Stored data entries
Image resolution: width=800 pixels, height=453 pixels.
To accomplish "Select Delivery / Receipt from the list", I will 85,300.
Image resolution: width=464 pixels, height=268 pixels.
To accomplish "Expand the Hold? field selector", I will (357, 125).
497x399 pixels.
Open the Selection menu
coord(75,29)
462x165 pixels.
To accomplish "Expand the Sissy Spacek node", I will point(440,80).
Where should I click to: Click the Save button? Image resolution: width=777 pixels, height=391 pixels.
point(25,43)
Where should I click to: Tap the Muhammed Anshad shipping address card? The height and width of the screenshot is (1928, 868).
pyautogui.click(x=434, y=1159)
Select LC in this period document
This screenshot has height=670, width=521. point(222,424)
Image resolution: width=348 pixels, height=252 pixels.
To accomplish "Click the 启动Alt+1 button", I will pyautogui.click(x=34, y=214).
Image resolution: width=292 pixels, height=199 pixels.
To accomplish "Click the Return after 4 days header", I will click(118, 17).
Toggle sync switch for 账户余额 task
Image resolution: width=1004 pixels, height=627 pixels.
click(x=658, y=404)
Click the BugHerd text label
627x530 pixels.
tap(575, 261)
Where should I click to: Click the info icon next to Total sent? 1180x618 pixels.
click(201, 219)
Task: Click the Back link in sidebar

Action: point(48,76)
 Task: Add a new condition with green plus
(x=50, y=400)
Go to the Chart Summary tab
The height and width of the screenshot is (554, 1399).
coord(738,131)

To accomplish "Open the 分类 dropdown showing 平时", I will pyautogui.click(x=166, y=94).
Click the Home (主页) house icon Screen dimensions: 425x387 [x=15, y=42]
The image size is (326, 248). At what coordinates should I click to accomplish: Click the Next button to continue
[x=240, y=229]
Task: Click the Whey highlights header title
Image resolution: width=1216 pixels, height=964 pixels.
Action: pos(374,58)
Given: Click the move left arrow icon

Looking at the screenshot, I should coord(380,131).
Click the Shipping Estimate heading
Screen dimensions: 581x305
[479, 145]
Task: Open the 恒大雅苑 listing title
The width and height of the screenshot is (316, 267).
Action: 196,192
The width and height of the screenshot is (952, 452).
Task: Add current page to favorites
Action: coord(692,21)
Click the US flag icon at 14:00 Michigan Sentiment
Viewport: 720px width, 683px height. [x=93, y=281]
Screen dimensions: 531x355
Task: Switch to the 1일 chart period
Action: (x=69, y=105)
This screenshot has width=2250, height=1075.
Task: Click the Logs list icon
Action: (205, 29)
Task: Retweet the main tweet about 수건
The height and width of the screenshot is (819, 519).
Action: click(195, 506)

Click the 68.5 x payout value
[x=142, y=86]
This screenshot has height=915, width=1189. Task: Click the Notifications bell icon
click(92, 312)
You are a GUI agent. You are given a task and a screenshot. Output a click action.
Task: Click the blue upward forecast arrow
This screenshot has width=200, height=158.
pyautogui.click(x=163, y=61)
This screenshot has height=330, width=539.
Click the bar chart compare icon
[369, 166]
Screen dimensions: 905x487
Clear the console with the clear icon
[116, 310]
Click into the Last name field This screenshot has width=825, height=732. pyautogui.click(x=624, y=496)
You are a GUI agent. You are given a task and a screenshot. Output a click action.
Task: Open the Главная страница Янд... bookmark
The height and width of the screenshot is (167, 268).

**Task requirements:**
Beginning at the line that holds "Screen dimensions: 905x487", copy every line through the end of the entries exactly as given, and only those lines.

**Response to this task:**
Screen dimensions: 905x487
Clear the console with the clear icon
[116, 310]
Click into the Last name field This screenshot has width=825, height=732. pyautogui.click(x=624, y=496)
You are a GUI agent. You are given a task and a screenshot. Output a click action.
Task: Open the Главная страница Янд... bookmark
The height and width of the screenshot is (167, 268).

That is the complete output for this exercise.